DIRECTIONS FOR THIS TASK → Word for word, transcribe the data below from the line with "Where should I click to: Select" to the line with "Task: Click room number 2106", keeping both of those lines.

+ + + +

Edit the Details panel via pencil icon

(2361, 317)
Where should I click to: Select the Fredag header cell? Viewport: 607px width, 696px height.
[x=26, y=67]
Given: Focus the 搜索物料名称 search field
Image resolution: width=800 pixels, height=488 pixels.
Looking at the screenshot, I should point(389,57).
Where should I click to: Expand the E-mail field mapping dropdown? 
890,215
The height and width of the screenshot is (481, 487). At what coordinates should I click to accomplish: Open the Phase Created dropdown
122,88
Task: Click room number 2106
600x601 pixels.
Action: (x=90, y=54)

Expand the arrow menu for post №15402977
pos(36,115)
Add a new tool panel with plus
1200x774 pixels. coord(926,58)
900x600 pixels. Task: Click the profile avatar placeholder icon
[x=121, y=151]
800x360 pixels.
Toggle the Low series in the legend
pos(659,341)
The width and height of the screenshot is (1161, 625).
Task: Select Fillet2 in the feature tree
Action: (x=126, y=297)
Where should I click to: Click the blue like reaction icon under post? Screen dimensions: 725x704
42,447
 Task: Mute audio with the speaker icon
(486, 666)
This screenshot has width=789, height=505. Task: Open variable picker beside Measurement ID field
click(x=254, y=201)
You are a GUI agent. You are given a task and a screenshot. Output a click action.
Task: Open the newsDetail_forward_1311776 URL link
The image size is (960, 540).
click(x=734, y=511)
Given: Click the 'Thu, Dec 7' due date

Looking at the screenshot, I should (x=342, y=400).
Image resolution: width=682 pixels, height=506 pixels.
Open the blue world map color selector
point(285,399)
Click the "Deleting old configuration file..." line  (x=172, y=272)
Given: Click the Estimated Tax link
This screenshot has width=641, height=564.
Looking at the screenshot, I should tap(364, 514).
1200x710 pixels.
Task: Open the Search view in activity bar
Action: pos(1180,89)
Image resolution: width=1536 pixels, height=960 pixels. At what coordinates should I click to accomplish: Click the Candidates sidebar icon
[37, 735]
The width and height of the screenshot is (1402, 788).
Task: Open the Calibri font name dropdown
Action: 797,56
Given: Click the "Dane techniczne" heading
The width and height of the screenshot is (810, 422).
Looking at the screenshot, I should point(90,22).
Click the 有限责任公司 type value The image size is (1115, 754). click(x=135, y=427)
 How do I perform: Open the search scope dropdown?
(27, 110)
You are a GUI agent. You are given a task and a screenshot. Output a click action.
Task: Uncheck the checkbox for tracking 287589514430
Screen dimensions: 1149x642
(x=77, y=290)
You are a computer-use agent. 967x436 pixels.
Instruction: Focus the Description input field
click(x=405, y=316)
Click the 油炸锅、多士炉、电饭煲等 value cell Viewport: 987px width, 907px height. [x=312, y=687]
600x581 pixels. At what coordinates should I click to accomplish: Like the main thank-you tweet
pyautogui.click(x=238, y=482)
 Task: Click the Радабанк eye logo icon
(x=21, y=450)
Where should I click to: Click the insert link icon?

+ + + +

PROBLEM SOLUTION →
Where should I click to: Select the Fredag header cell? Viewport: 607px width, 696px height.
[x=26, y=67]
Given: Focus the 搜索物料名称 search field
Image resolution: width=800 pixels, height=488 pixels.
Looking at the screenshot, I should point(389,57).
Where should I click to: Expand the E-mail field mapping dropdown? 
890,215
The height and width of the screenshot is (481, 487). At what coordinates should I click to accomplish: Open the Phase Created dropdown
122,88
Task: Click room number 2106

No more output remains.